大船警察署の署長に就任した 綿引 緑さん 市内在住 54歳
強い意志秘め地域守る
○…県内初の女性署長として大船警察署に赴任して3週間ほど。現在は街を知るために東奔西走の日々を送る。「緑が多くて良い街だと思う。地域の治安を任される責任の重さを感じている。大船の顔として信頼してもらえるよう頑張りたい」と表情を引き締める。
○…横須賀市出身。「女性でも一生続けられる職業に就きたい」と青少年育成に携わる仕事を目指し、大学では教育学を専攻。しかし、卒業時に希望していた家庭裁判所での採用がなかった。周囲から警察という道もある、と助言を受け、戸塚署から警察官人生をスタートさせた。「実際入ってみると青少年育成とは全然関係ない部署への配属でしたが」と笑顔で話す。
○…「継続したこと、それが力になったと思う」と自身のキャリアについて振り返る。様々な部署を経験し、異動はこれまでに10回以上。その中でも交通課勤務が17年と長かった。事故防止のための啓発活動が主な業務で「遺族の方と映画上映会を開催したとき、親しい人を亡くした喪失感を目の当たりにした。自分の仕事の重要性に気が引き締まった」と語る。大船署に赴任する前は県の被害者支援室を担当。被害者の話を聞き、裁判やその後の生活の支援などを行った。相談者のほとんどが女性、そして7割近くが性犯罪に関わることだったという。「泣き寝入りする人が多いのが現状。でも新たな被害者を出さないためにも断固として立ち向かって欲しい。私たちがついていますから」。凛とした表情を見せる。
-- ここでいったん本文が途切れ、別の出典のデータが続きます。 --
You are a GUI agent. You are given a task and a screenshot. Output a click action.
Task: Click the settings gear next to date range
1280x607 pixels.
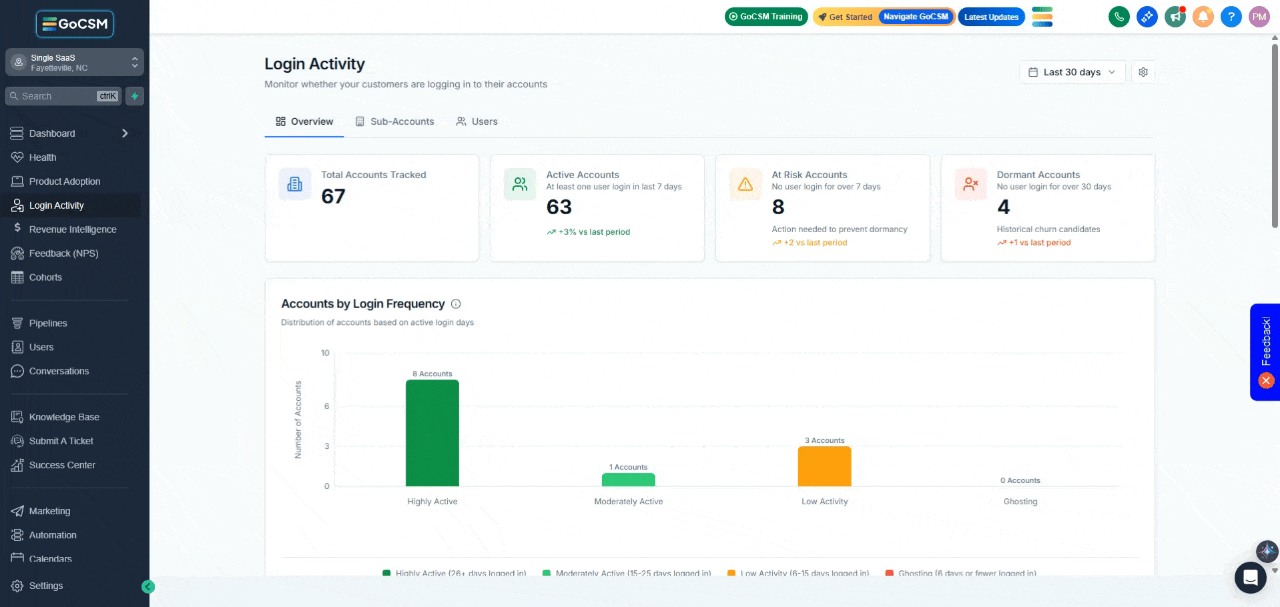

○…署長就任に伴い、現在は大船署近くの官舎で暮らすため、同じく警察官である夫とは「別居中」と笑う。息子2人の母親という一面も持ち、子どもについて話が及ぶと厳しい警察官の表情が少し和らぐ。昨年、ご朱印帳を購入したことをきっかけに寺院めぐりにはまっているという。「市内は有名なお寺が多いので、今からお伺いするのが楽しみ」と笑みを浮かべた。